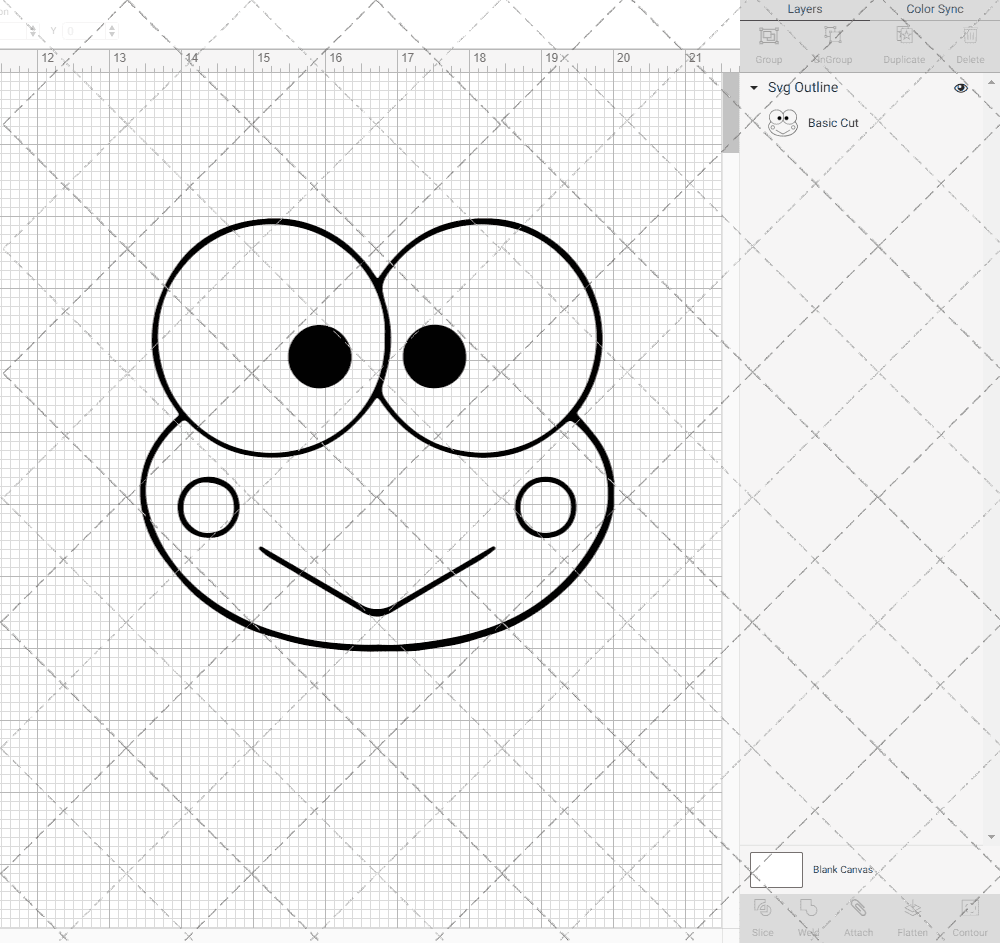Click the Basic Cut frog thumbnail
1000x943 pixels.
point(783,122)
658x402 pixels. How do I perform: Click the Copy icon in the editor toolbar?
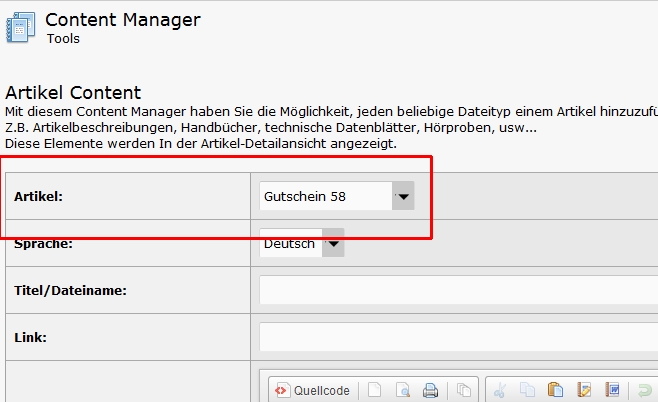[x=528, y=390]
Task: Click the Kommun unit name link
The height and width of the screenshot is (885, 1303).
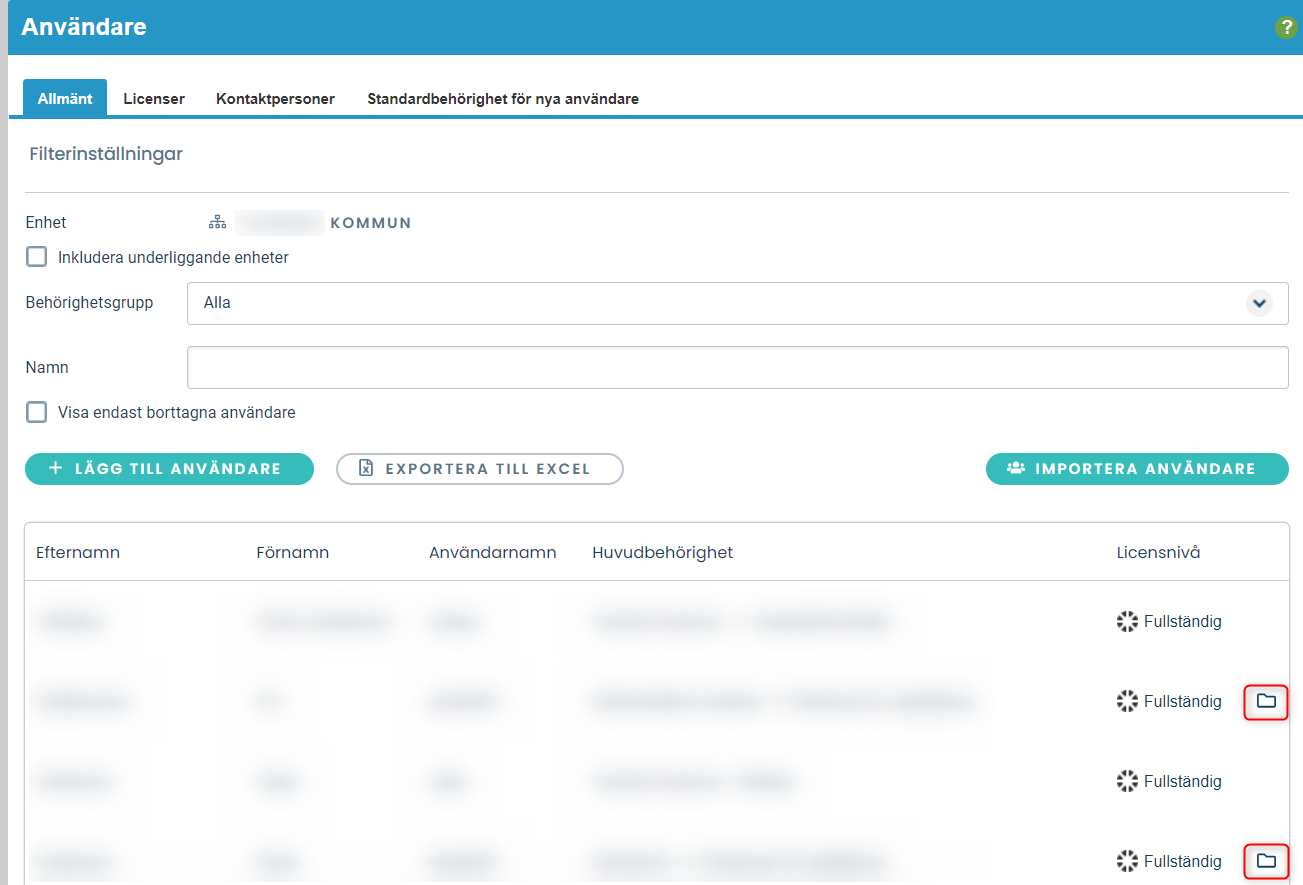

------------------------------------------------------------------------

- **WHAT YOU ARE ASKED TO DO**
All pictures must be left out. Reproduce exactly the lines from the one containing "658x402 pixels. How" to the final line of the entries.

- **REPLY TO THE TASK**
658x402 pixels. How do I perform: Click the Copy icon in the editor toolbar?
[x=528, y=390]
Task: Click the Kommun unit name link
The height and width of the screenshot is (885, 1303).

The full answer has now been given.